■ AIM ■
Please rewrite the entries below with every "How do I perform" swapped for "How would I carry out", leaving everything else unchanged.

■ RECORDS SUPPLIED ■
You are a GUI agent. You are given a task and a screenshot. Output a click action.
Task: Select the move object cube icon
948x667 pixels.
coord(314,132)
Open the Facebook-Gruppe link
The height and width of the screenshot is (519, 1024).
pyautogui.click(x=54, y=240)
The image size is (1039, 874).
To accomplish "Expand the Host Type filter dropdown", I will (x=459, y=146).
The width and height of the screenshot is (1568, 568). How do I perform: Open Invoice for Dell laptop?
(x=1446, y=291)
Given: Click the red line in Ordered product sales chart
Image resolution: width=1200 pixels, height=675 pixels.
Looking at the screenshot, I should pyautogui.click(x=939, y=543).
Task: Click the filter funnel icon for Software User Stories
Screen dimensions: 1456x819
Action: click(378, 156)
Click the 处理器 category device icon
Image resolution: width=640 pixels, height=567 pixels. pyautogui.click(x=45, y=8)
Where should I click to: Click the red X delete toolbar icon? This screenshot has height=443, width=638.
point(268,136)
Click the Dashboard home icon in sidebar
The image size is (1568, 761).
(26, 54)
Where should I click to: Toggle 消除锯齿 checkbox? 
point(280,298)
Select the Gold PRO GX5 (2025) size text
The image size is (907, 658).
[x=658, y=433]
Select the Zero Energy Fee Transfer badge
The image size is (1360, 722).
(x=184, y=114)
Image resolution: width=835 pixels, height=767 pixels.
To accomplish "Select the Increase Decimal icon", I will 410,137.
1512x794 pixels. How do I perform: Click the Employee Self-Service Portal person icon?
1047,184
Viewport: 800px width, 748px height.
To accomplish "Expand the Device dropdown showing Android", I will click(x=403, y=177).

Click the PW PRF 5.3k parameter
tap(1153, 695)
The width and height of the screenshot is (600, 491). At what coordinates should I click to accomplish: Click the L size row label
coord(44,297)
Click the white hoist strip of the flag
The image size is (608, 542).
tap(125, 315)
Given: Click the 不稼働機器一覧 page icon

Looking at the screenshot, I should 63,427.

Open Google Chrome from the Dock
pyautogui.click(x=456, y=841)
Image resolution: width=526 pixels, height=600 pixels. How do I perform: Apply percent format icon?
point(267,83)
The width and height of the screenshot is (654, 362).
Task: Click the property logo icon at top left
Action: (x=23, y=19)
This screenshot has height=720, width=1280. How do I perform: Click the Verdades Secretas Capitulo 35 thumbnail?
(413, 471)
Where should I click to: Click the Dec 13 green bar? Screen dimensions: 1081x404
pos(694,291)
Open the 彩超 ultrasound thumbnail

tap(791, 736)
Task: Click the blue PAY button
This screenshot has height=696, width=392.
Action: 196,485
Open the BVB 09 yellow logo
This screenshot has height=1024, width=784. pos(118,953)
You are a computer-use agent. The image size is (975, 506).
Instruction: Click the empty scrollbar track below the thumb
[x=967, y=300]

■ RESULT FOR THIS EXERCISE ■
You are a GUI agent. You are given a task and a screenshot. Output a click action.
Task: Select the move object cube icon
948x667 pixels.
coord(314,132)
Open the Facebook-Gruppe link
The height and width of the screenshot is (519, 1024).
pyautogui.click(x=54, y=240)
The image size is (1039, 874).
To accomplish "Expand the Host Type filter dropdown", I will (x=459, y=146).
The width and height of the screenshot is (1568, 568). How would I carry out: Open Invoice for Dell laptop?
(x=1446, y=291)
Given: Click the red line in Ordered product sales chart
Image resolution: width=1200 pixels, height=675 pixels.
Looking at the screenshot, I should pyautogui.click(x=939, y=543).
Task: Click the filter funnel icon for Software User Stories
Screen dimensions: 1456x819
Action: click(378, 156)
Click the 处理器 category device icon
Image resolution: width=640 pixels, height=567 pixels. pyautogui.click(x=45, y=8)
Where should I click to: Click the red X delete toolbar icon? This screenshot has height=443, width=638.
point(268,136)
Click the Dashboard home icon in sidebar
The image size is (1568, 761).
(26, 54)
Where should I click to: Toggle 消除锯齿 checkbox? 
point(280,298)
Select the Gold PRO GX5 (2025) size text
The image size is (907, 658).
[x=658, y=433]
Select the Zero Energy Fee Transfer badge
The image size is (1360, 722).
(x=184, y=114)
Image resolution: width=835 pixels, height=767 pixels.
To accomplish "Select the Increase Decimal icon", I will 410,137.
1512x794 pixels. How would I carry out: Click the Employee Self-Service Portal person icon?
1047,184
Viewport: 800px width, 748px height.
To accomplish "Expand the Device dropdown showing Android", I will click(x=403, y=177).

Click the PW PRF 5.3k parameter
tap(1153, 695)
The width and height of the screenshot is (600, 491). At what coordinates should I click to accomplish: Click the L size row label
coord(44,297)
Click the white hoist strip of the flag
The image size is (608, 542).
tap(125, 315)
Given: Click the 不稼働機器一覧 page icon

Looking at the screenshot, I should 63,427.

Open Google Chrome from the Dock
pyautogui.click(x=456, y=841)
Image resolution: width=526 pixels, height=600 pixels. How would I carry out: Apply percent format icon?
point(267,83)
The width and height of the screenshot is (654, 362).
Task: Click the property logo icon at top left
Action: (x=23, y=19)
This screenshot has height=720, width=1280. How would I carry out: Click the Verdades Secretas Capitulo 35 thumbnail?
(413, 471)
Where should I click to: Click the Dec 13 green bar? Screen dimensions: 1081x404
pos(694,291)
Open the 彩超 ultrasound thumbnail

tap(791, 736)
Task: Click the blue PAY button
This screenshot has height=696, width=392.
Action: 196,485
Open the BVB 09 yellow logo
This screenshot has height=1024, width=784. pos(118,953)
You are a computer-use agent. The image size is (975, 506).
Instruction: Click the empty scrollbar track below the thumb
[x=967, y=300]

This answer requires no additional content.